======== Document extract

When a Saudi Arabian pilot killed three Americans and wounded eight others at a naval base in Florida, President Trump’s “first instinct” was to “tamp down any suggestion that the Saudi government needed to be held to account,” said David Sanger in The New York Times. Within hours, he announced that King Salman had called with regrets, then added that the king would “take care of the families and loved ones of the victims.” Trump, who has long-standing business ties to the kingdom and exempted it from a travel ban targeting majority-Muslim countries, did not provide any “assurance that the Saudis would aid in the investigation.” Nor did Trump ever use the word “terrorism.”

The Saudi leadership probably was horrified by the shooting, said Jim Hanson in FoxNews.com. Still, with 850 Saudi pilots and soldiers currently being trained by the U.S. military, “we need to take a serious look at the vetting procedures.” In what appears to be the shooter’s Twitter feed, 2nd Lt. Mohammed Saeed Alshamrani had been ranting against the U.S. for months, calling it “a nation of evil” that commits crimes “not only against Muslims but against humanity.” Several other Saudi trainees were reportedly questioned about allegedly videoing Alshamrani’s shooting spree, which ended when he was shot dead. “How did someone with these beliefs make it through screening in Saudi Arabia and here in the U.S.?”

================
======== Records shown

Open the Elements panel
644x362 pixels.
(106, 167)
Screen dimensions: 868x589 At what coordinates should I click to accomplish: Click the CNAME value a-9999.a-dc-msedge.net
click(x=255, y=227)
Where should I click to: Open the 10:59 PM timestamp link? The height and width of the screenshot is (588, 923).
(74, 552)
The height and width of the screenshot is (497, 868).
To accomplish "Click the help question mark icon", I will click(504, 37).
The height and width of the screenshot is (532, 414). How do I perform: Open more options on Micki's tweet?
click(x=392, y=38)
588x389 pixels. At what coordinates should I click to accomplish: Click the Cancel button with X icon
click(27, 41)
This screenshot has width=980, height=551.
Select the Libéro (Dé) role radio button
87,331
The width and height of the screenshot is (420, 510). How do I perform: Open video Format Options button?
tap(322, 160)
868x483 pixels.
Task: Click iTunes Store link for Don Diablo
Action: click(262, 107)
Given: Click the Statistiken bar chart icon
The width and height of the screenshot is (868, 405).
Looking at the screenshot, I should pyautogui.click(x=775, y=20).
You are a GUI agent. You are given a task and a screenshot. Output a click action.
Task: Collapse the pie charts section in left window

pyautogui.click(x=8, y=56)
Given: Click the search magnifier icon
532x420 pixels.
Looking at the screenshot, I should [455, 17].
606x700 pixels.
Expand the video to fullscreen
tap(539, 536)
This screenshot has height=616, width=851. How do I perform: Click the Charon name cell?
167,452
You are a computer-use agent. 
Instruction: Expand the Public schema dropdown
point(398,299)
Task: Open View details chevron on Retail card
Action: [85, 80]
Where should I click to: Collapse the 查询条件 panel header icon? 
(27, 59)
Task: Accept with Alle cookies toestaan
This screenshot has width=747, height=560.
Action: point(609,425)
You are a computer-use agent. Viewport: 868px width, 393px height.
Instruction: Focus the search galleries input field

================

▶ Exercise
Which people are named in the text on the Florida naval base shooting? This material has no connection to the text on the Florida naval base shooting.

▶ Final result
President Trump, David Sanger, King Salman, Jim Hanson, 2nd Lt. Mohammed Saeed Alshamrani